Check every line of the entries that follow, and copy the ones containing "computer".
+++ Dataset content +++
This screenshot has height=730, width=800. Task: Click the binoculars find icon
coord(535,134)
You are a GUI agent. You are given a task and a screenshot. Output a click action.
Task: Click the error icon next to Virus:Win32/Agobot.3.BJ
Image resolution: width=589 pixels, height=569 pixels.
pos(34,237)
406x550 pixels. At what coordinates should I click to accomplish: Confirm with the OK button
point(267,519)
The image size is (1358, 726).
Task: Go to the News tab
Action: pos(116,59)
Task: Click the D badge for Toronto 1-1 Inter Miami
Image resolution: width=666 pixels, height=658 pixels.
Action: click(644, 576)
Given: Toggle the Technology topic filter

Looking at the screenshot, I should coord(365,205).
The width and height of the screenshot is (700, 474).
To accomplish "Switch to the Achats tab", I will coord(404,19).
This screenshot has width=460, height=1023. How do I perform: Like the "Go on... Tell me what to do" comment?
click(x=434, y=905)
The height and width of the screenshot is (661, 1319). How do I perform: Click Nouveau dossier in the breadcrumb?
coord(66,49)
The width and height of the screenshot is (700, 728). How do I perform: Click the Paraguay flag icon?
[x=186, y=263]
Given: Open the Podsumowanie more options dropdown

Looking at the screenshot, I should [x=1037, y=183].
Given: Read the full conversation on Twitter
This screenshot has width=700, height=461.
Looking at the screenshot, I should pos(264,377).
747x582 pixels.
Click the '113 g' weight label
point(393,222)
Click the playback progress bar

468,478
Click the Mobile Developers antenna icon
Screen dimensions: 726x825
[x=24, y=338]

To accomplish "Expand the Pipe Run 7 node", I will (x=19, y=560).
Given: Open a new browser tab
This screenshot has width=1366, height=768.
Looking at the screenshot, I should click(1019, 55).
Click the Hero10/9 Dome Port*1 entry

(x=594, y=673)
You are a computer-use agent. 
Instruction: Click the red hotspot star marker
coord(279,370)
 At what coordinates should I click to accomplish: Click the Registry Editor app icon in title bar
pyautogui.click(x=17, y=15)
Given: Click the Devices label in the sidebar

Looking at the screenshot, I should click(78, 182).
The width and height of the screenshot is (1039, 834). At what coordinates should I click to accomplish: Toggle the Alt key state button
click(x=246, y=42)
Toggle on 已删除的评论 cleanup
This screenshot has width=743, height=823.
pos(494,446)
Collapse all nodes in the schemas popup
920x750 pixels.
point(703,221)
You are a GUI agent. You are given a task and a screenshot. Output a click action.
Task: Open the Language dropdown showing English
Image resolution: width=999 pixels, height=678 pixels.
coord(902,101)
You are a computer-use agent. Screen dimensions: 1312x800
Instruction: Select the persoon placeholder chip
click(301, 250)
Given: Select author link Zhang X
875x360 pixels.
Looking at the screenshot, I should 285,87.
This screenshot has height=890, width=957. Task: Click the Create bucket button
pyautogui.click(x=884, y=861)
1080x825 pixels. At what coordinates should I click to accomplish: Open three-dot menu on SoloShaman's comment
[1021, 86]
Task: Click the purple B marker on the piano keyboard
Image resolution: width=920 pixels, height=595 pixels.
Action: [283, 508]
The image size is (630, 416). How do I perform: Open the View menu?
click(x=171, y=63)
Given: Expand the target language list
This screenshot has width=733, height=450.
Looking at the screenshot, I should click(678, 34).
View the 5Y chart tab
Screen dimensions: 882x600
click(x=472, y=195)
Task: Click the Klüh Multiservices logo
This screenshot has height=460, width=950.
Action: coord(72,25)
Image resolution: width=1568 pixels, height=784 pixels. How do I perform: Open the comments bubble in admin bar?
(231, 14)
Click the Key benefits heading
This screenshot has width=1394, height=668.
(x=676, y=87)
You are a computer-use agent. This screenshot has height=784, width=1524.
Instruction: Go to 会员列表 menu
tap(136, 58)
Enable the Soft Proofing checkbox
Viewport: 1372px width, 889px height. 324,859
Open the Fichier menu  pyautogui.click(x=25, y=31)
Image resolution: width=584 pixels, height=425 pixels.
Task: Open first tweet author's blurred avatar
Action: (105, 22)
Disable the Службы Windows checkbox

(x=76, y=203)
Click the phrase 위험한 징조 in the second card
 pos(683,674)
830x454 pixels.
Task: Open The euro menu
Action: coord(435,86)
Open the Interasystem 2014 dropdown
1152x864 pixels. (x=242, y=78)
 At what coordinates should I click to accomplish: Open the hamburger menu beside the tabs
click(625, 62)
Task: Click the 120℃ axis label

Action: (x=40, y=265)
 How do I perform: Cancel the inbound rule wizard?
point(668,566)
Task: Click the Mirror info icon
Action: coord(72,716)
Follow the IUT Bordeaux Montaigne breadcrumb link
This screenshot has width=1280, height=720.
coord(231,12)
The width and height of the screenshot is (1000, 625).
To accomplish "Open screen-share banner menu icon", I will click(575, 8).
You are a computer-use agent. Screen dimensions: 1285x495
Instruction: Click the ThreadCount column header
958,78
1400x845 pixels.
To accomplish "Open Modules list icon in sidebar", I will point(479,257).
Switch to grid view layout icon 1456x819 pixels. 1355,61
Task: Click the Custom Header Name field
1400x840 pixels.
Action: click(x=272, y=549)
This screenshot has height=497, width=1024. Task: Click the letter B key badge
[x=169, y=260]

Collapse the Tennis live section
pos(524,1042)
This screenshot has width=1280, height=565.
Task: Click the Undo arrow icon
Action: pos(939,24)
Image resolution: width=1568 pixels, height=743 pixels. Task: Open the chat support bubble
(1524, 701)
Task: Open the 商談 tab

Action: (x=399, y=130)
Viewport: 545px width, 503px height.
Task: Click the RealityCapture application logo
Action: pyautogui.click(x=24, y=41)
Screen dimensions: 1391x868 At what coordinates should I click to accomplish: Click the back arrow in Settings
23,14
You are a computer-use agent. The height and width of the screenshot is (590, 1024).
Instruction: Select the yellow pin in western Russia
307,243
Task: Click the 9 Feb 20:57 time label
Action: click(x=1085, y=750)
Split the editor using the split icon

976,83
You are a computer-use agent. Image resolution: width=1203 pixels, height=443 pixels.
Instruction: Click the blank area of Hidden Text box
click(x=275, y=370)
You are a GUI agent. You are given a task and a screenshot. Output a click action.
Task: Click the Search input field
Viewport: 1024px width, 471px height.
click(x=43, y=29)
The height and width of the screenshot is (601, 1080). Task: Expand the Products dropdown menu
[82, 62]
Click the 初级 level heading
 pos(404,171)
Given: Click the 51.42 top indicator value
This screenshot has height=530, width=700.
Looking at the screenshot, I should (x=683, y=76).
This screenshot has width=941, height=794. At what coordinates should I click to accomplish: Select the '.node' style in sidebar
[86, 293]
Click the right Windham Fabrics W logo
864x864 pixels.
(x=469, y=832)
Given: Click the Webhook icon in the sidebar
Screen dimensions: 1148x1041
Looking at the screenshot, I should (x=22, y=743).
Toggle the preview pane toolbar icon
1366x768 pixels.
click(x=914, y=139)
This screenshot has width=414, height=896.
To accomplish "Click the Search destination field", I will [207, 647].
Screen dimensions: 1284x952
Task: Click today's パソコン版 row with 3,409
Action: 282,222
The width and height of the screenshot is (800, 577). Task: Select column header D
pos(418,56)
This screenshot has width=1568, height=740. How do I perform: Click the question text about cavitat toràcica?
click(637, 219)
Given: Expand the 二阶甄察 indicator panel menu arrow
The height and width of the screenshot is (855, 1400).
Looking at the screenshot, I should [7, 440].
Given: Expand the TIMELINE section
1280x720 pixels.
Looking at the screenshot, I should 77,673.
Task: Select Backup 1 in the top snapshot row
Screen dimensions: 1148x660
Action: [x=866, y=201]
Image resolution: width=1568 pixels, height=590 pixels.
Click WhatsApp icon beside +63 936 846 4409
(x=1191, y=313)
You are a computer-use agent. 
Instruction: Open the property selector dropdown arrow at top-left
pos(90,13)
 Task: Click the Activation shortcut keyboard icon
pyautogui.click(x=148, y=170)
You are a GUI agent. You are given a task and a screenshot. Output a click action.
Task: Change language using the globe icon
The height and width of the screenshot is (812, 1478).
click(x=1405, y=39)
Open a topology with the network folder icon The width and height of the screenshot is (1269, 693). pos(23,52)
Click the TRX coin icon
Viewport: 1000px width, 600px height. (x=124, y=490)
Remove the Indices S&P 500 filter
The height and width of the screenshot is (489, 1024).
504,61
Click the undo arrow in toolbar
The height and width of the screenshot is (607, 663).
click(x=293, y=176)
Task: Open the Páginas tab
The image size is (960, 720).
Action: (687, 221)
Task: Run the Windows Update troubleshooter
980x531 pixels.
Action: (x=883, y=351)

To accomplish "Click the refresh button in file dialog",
+++
Answer box:
You are a computer-use agent. 
You are a computer-use agent. Screen dimensions: 1312x800
You are a computer-use agent. This screenshot has height=784, width=1524.
You are a computer-use agent. Screen dimensions: 1285x495
You are a computer-use agent. The height and width of the screenshot is (590, 1024).
You are a computer-use agent. Image resolution: width=1203 pixels, height=443 pixels.
You are a computer-use agent. 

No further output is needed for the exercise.